O compromisso histórico com os democratas cristãos foi o início de um processo de declínio do Partido Comunista Italiano. Aquele que foi o maior partido italiano da Europa Ocidental, com dois milhões de membros e 7.000 secções por toda a Itália, viria a extinguir-se em 1991.

Pelo meio dessa história está o assassinato de Aldo Moro e as eleições de 1976, nas quais o partido fica em segundo lugar e garante apoio parlamentar aos democratas cristãos. Está também a figura de Enrico Berlinguer. Opositor de Moscovo, líder do Partido Comunista Italiano, pai do compromisso histórico.

Andrea Segre é realizador de A Grande Ambição, filme sobre Berlinguer que vai abrir a Festa do Cinema Italiano em Portugal. Em entrevista ao Esquerda.net, fala sobre as contradições da incontornável figura do Partido Comunista Italiano e sobre a história deste partido. 


Qual foi a motivação para fazer este filme? 

No cinema italiano, nunca fizemos um filme sobre Berlinguer e sobre o Partido Comunista Italiano. Fizemos muitos documentários, e há muitos filmes ligados a esta história, mas não temos no nosso cinema um filme dedicado a este protagonista e às pessoas ligadas a ele. Porque esta não é apenas uma história sobre Berlinguer, é uma história através de Berlinguer sobre uma grande comunidade de pessoas. E não importa se concordas politicamente ou não com esta comunidade, não há dúvida de que esta comunidade desempenhou um grande papel na história do pós-Segunda Guerra Mundial. Havia dois milhões de membros do Partido Comunista e quase 12 milhões de eleitores. E havia 7.000 secções e filiais em toda a Itália. Era o maior Partido Comunista das democracias ocidentais e estava no poder em muitas grandes cidades da Itália, de Veneza a Roma, Milão, Nápoles, Turim. É uma história incrível. Eu disse a mim mesmo que não queria fazer uma celebração disso, queria antes encontrar uma maneira de ligar essa história e memória aos dias de hoje. Enquanto estávamos a investigar e a estudar, havia muitos elementos de alguma forma ligados aos dias de hoje. Mas decidimos não torná-lo explicito. E, na verdade, esse sentimento na Itália chegou aos jovens, porque em Itália o filme teve 600.000 espetadores, e um terço deles tinha menos de 30 anos. 

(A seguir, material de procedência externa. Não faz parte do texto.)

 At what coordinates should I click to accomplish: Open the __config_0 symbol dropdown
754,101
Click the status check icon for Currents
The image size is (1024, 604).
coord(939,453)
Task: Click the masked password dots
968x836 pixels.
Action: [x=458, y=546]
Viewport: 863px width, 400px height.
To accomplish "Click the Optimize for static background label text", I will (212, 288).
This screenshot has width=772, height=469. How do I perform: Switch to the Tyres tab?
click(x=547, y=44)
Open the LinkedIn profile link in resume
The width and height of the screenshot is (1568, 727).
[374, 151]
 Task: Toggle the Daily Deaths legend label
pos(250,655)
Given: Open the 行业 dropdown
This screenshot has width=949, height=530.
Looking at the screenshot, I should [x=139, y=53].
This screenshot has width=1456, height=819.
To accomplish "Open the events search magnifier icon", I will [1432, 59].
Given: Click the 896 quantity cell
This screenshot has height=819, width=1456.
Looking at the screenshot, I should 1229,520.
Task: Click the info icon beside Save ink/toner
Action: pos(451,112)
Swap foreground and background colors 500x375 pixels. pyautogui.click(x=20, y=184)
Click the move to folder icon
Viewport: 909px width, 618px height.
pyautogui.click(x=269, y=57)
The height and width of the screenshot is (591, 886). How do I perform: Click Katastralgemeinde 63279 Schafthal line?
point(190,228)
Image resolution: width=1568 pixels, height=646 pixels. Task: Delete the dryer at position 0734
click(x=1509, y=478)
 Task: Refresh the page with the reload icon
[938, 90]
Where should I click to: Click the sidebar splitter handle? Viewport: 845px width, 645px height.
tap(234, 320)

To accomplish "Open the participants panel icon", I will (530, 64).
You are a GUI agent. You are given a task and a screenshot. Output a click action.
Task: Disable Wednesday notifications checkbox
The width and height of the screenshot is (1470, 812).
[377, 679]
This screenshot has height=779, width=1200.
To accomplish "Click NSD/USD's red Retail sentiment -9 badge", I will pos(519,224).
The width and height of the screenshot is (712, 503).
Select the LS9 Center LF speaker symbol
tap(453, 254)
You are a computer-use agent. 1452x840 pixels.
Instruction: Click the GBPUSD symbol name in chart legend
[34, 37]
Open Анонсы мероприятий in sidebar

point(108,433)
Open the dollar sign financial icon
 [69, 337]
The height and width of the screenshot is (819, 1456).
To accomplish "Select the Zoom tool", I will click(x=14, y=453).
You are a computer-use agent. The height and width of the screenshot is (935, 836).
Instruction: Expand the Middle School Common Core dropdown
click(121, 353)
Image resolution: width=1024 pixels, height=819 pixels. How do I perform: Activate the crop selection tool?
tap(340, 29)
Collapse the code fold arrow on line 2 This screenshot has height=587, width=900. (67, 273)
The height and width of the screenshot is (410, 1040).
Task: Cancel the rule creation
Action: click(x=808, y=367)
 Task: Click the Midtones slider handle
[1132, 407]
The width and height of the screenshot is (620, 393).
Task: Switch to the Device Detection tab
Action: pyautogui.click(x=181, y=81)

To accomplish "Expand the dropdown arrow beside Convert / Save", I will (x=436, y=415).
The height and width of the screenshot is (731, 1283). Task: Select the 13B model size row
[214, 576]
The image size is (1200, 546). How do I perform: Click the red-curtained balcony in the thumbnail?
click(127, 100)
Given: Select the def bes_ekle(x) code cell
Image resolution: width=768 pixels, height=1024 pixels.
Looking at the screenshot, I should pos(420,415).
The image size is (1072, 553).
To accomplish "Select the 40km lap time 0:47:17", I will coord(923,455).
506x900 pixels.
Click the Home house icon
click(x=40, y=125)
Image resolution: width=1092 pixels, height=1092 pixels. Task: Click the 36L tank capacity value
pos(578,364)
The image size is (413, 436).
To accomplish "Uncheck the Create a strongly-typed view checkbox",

O Partido Comunista Italiano chegou a ser o maior do Ocidente. Foi um longo processo desde a base, que antecede Berlinguer. Isso é retratado no filme? 

Gramsci foi um dos fundadores, e Togliatti foi o secretário-geral durante a Segunda Guerra Mundial. Após a Segunda Guerra Mundial, quando o partido se legaliza, a ideia era criar um partido de massas ligado ao contexto cultural da Itália e fugir da ideia do partido leninista apenas organizado para o poder e não ligado à base do povo. E esta ideia era bastante única também nos países ocidentais, porque a maioria dos outros partidos comunistas estava mais ligada à ideia do partido leninista e não à ideia do partido gramsciano. Claro, há combinação dos dois tipos. Mas durante o tempo Togliatti, após a Segunda Guerra Mundial, gastaram muita energia na construção de todos as secções pela Itália. Havia milhares de, não só secções do partido, mas também Casas do Povo, ramos culturais recreativos onde as pessoas podiam ir para jogar cartas, dançar ou comer juntos. E essa ideia de estar presente no quotidiano do povo estava ligada à ideia da hegemonia cultural de Gramsci. O projeto político era alcançar a transformação socialista da economia e da sociedade através da chamada democracia progressista. Portanto, não esperamos para fazer a revolução, mas fazemos a revolução todos os dias. 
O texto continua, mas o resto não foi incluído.